STATED TASK ->
Reproduce the article below on the NSA and privacy rights verbatim and in its entirety.

PAGE ->
....

National security and privacy rights face off over NSA allegations

Jul 15, 2014

By Joe Adgie
NNAF News Fellow | Valdosta University

It can be argued that there are two prevailing schools of thought about the National Security Agency, one of the most controversial and most polarizing organizations in America, if not the entire planet.

One school of thought believes that the work by the NSA is supremely vital to U.S. national security interests. The other school of thought takes a dim view of the NSA’s surveillance methods.

The constitutionality of the agency’s actions is a non-issue, according to the supporters of the NSA, as it, along with virtually every other governmental organization, is being checked constantly to make sure its actions are within proper constitutional bounds. Maybe even more so, considering the press that the actions of the NSA have received during the past year.

A source within the NSA said he takes the constitutionality of the NSA’s actions so seriously that he keeps a copy of the Constitution in his pocket at all times.

NSA technical director for public affairs, Bill Combs, helped to explain the argument in favor of NSA’s work.

....

EXCERPTED RECORDS ->
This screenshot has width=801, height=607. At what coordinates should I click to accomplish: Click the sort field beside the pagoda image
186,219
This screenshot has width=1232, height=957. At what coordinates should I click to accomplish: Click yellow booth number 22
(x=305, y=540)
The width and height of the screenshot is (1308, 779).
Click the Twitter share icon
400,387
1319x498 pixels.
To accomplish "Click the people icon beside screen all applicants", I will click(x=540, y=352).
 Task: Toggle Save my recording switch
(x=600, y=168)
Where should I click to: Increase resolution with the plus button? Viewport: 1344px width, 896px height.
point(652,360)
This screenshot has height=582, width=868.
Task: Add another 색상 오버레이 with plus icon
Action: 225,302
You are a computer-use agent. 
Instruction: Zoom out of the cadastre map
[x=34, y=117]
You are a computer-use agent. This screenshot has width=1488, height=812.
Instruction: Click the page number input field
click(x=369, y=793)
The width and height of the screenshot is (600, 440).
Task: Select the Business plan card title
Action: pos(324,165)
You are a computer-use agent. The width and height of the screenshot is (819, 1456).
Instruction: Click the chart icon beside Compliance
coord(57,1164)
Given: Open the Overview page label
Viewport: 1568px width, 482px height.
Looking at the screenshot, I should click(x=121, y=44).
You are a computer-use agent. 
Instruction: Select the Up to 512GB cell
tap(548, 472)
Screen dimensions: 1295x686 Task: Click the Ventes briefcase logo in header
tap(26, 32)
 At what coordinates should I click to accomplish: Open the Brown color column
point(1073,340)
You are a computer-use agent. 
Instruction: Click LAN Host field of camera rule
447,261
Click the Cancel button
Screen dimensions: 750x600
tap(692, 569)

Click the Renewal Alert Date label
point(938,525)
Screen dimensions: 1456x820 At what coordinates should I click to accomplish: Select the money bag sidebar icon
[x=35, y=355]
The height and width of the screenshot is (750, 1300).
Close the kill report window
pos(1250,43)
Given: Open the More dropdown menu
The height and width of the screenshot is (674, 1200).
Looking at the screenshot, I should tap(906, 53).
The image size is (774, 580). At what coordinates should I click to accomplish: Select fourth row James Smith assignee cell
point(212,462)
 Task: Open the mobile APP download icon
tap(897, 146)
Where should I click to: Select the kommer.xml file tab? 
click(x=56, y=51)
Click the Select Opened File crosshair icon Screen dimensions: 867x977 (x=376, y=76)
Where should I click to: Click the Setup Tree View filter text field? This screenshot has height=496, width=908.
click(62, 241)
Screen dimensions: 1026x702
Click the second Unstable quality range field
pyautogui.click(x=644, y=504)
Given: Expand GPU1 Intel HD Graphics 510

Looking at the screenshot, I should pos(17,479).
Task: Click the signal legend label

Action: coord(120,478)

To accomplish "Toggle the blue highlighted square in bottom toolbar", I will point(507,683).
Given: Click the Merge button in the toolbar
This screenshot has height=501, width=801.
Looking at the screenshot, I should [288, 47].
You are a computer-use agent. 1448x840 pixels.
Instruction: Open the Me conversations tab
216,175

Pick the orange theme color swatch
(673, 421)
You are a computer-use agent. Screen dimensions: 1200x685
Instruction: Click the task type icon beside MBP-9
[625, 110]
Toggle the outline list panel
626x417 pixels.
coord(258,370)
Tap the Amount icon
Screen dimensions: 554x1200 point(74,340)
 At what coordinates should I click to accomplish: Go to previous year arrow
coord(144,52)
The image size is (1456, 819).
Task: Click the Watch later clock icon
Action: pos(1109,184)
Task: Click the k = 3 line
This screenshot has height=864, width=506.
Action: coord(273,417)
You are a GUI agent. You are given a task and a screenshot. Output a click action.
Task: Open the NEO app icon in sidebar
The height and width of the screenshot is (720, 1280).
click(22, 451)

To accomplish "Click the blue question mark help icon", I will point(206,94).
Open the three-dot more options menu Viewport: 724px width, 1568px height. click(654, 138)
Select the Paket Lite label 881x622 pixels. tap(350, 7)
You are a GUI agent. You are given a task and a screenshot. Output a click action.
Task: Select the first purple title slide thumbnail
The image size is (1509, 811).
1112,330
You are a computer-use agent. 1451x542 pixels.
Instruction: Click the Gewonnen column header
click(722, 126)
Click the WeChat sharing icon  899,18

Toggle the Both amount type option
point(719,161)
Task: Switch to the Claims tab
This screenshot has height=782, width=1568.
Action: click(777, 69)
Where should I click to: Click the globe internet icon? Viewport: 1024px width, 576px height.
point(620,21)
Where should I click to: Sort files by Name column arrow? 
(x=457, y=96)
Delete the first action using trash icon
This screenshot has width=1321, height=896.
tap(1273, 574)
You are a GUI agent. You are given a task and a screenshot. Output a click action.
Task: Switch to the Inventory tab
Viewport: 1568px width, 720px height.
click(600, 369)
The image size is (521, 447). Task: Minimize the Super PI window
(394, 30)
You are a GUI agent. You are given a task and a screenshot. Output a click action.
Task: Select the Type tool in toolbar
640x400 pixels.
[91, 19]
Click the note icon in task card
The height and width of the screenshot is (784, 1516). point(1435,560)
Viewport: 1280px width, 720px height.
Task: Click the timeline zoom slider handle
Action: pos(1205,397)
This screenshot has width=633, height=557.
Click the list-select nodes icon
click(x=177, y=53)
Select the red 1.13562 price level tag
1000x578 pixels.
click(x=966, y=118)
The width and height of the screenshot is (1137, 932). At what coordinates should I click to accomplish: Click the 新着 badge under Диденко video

....

SOLUTION TO THE EXERCISE ->
National security and privacy rights face off over NSA allegations

Jul 15, 2014

By Joe Adgie
NNAF News Fellow | Valdosta University

It can be argued that there are two prevailing schools of thought about the National Security Agency, one of the most controversial and most polarizing organizations in America, if not the entire planet.

One school of thought believes that the work by the NSA is supremely vital to U.S. national security interests. The other school of thought takes a dim view of the NSA’s surveillance methods.

The constitutionality of the agency’s actions is a non-issue, according to the supporters of the NSA, as it, along with virtually every other governmental organization, is being checked constantly to make sure its actions are within proper constitutional bounds. Maybe even more so, considering the press that the actions of the NSA have received during the past year.

A source within the NSA said he takes the constitutionality of the NSA’s actions so seriously that he keeps a copy of the Constitution in his pocket at all times.

NSA technical director for public affairs, Bill Combs, helped to explain the argument in favor of NSA’s work.